Seems either our understanding of hyper-threading is wrong (meaning we need to add more vCPUs) or there is something else at work that prevents the VM from using more of the hosts resources.
Any ideas would be appreciated. We would like to unlock more of the host server CPU. Thanks!
Hi.
You disable Hyper Threading on physical server side (BIOS) or no?
Will you try setting vCPU as 2 socket and 16 cores per socket? And check the performance.
Regards.
Seems either our understanding of hyper-threading is wrong (meaning we need to add more vCPUs) or there is something else at work that prevents the VM from using more of the hosts resources.
A manually configured CPU limit on the VM would come to mind, but I doubt it's that.
What exact metrics are you monitoring on the ESXi host? Don't compare %CPU utilization. As the physical host has 32 threads, it's obvious half of them will stay idle with a single 16-vCPU VM. Check the host and VM Mhz usage metrics and how they match the hosts total Mhz capacity.
Also please post some screenshots from (r)esxtop to get a detailed picture:
In the CPU section, press 'V' (capital), press 'e' and enter the VM GID to expand per-vCPU metrics
Switch to the memory section ('m'), press 'f', press 'g' to include NUMA stats
Hello there,
the ESXi stat reporting in the form of esxtop actually aggregates the logical cores into the "total usage" factor. If you take a look at the PCPU USED/PCPU UTIL metric you will see that the physical cores will be quite loaded with hyperthreaded cores helping them to push the ideal limit of 4 instructions per clock cycle which means some utilization also goes to these cores - I guess that this is why you see such a low utilization.
Thanks for the response. Hyperthreading is enabled in BIOS.
Right now the VM is one virtual socket with 16 cores. Could go to 2/16 but we are concerned about doing as based on what we've read, you don't want to allocate more total vCPUS to a "monster VM" than there are physical cores (not logical from HT).
Thanks for the response. A few screen shots below.
As you'll see the cores track within 10% of each other. Trying to wrap my head around how Mhz is being measured 2x greater on the VM than the host.
Hello,
would you please share a screenshot containing the Guest OS task manager with all cores shown while the processor usage is peaking & esxtop with VM's world expanded at that time? Also, do you have Power Management set to High Performance inside your Guest OS? This is really quite an interesting issue.
Please post Mhz usage screenshots from the advanced performance charts in the vSphere Client and not from vCOPS or somewhere else.
Right now the VM is one virtual socket with 16 cores.
Are you sure it's setup like this? I'm a bit surprised vNUMA is even enabled with a single socket.
Generally you should only configure sockets and not change the number of cores unless you really have to because of licensing restrictions. If you do then you should replicate your physical host hardware (e.g. use 2/8 for a 2 socket host).
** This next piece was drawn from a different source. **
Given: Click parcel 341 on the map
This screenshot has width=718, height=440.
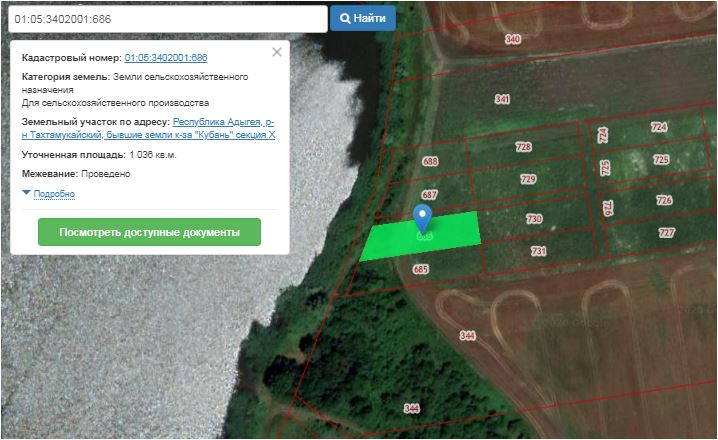Looking at the screenshot, I should (502, 100).
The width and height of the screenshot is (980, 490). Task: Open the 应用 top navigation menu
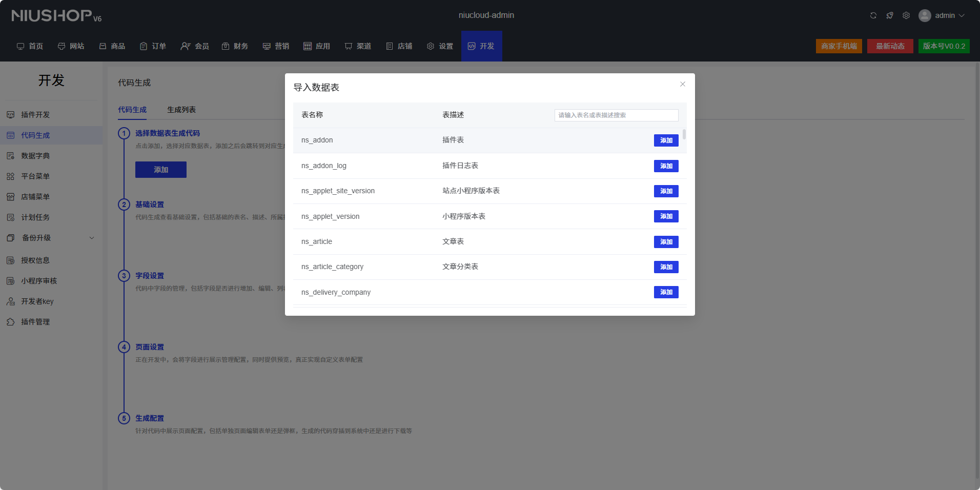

Please read this article for more detailed explanation:
Does corespersocket Affect Performance? | VMware vSphere Blog - VMware Blogs
This is the catch! Let me get to a few points:
Please report back as I'd really like to hear if the Core Per Socket config could be playing a part in the problem you are having.
Indeed, in my bench-marking sessions I have found out that the more Sockets, the happier ESXi is with scheduling.
Thanks for the info! I'll ask for approval to make this change but may night be timely as the DBAs don't like downtime for maintenance
I understand, Databases are not the thing you like to see down Try to have a small time window for yourself so that you can play around with the settings and then settle down with the one you find the most beneficial
I guess the DBAs can then rejoice that they have a better-performing server.
Fingers crossed and good luck!
Well that sheds some new light on the case - you could also try using Process Explorer from Sysinternals found here to analyze the Guest OS' processes closely and see what exactly is taking up a fair amount of CPU Time.
Look, you wrote "one virtual socket with 16 cores", which was quite confusing considering the circumstances. You screenshot now says "16 virtual sockets with 1 core each".
With this the vNUMA layout of the VM is already optimal as we can see in the esxtop memory screenshot:
The VM resides on NUMA home node 0 and 1, with 32GB memory on each node and memory locality is 100% local. This means no remote memory access that could potentially impact memory throughput or latency (as long as the guest OS is also aware of the NUMA layout, which is the case as provided by your in-guest screenshot).
I'm not sure whether the preferHT parameter will actually help overall performance in this case because the memory layout is already optimal. It might improve CPU cache hit rate, but you will also be confined to one socket's CPU resources of 8 real cores and 8 HT threads, instead of 16 real cores from both sockets as is the case now.
What is PreferHT and When To Use It | VMware vSphere Blog - VMware Blogs
It is important to recognize though that by using this setting, you are telling vSphere you’d rather have access to processor cache and NUMA memory locality as priority, over the additional compute cycles. So there is a trade off.
Apart form this, your initial question wasn't about performance issues or improvements, but a difference in measurement values between VM and Host stats. As mentioned earlier, the %usage because the host includes HT threads (32*100% vs 16*100%), so compare the advanced performance charts in the vSphere Client for total Mhz usage. Not sure why vCOPS or whatever measures more Mhz than your physical host (Mhz capacity counts physical cores only, no HT threads).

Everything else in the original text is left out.